Lawyers for the Hollywood A-lister are making final submissions on Tuesday as the biggest English libel trial of the 21st century draws to a close.
Mr Depp is suing the tabloid’s publisher, News Group Newspapers (NGN) and its executive editor Dan Wootton over a 2018 article which alleged he was violent towards his ex-wife, Amber Heard, 34, and labelled him a “wife beater”.
David Sherborne, representing Mr Depp, 57, told the court the action has been brought because the newspaper and Mr Wootton “chose to publish this extremely serious allegation” which Mr Depp has always maintained is “completely untrue”.
Screams from around 30 Johnny Depp fans echoed around the high-vaulted main hall of the law courts on Tuesday morning as the actor entered the building to hear his lawyers close the case.
The group of fans stood at the bottom of one of the staircases off the main hall and were prevented from getting upstairs to Court 13, where the trial is taking place.
At the start of the hearing, Mr Sherborne began by telling Mr Justice Nicol: “It would be easy to lose focus on precisely why we are all here … why the claimant has subjected himself to days of cross-examination.”
He said: “On April 27 2018, The Sun published an article under the headline ‘How can JK Rowling be ‘genuinely happy’ casting wife beater Johnny Depp in the new Fantastic Beasts film?’
“The newspaper and its executive editor and author Dan Wootton – whose name has for some reason been as absent from these proceedings as Mr Wootton himself – brands Mr Depp as a wife beater.”
The barrister told the court the article referred to “overwhelming evidence” that Mr Depp was violent towards Ms Heard.
He said: “So serious is the charge that is made against Mr Depp that Mr Wootton calls on (JK Rowling) to recast someone else in the role.”
Mr Sherborne added: “That is one of the great ironies in this case: there is no charge ever filed against Mr Depp.
Mr Sherborne said The Sun and Mr Wootton were “acting as both judge and jury, and the defendants plainly and squarely state that Mr Depp is guilty (of a) series of serious and violent criminal offences”.
He told Mr Justice Nicol that the first issue he will have to decide is the meaning of The Sun’s article, saying it is Mr Depp’s case that it meant he was “guilty, on overwhelming evidence, of serious domestic violence against his then wife, causing significant injury and leading to her fearing for her life, for which (he) was constrained to pay no less than GBP5 million to compensate her … and for that reason is not fit to work in the film industry”.
He told the court: “Mr Depp, as we say, was tried, convicted and sentenced – that is what the article suggests.
“So … we are all here because the newspaper and Mr Wootton chose to publish this extremely serious allegation, an allegation which Mr Depp says – and has always said – is completely untrue.”

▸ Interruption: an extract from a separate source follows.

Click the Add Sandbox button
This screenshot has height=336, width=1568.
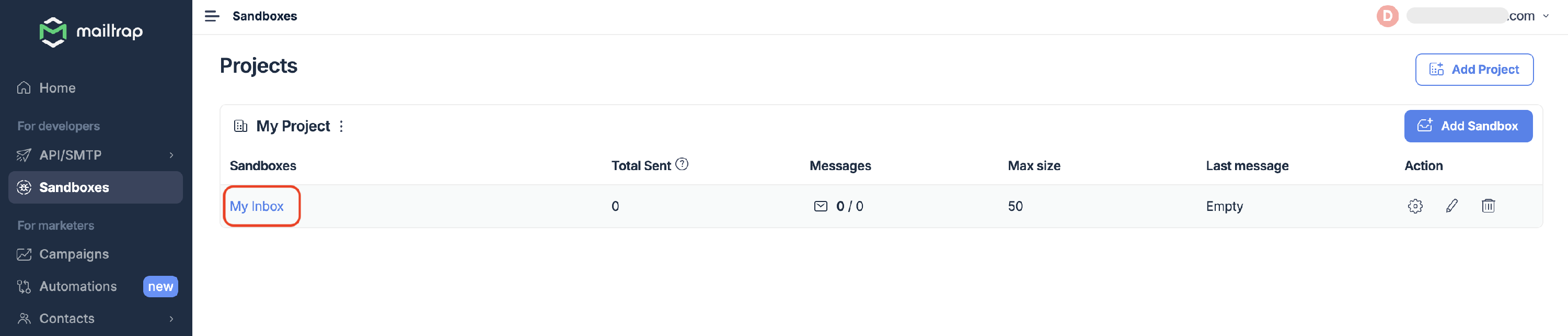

Mr Sherborne said Mr Depp knows the allegation is untrue, as do “all the friends” and others who have come to give evidence during the three-week trial.
The barrister added: “Why else would Mr Depp, this private man as he explained, expose all the most intimate details of his personal life?”
On Monday, lawyers for NGN made their closing submissions, with barrister Sasha Wass QC telling the court that the defence to the article complained about by Mr Depp is “one of truth, namely that Mr Depp did indeed beat his wife”.
She said: “For the defence of truth to be substantiated, the defendants need to prove on a balance of probabilities that Mr Depp assaulted Ms Heard on at least one occasion.
“During the last two weeks, the defendants have established that many more than one incident of wife-beating took place over the course of the relationship between the claimant (Mr Depp) and Amber Heard.”
Mr Justice Nicol has said that his judgment will be reserved.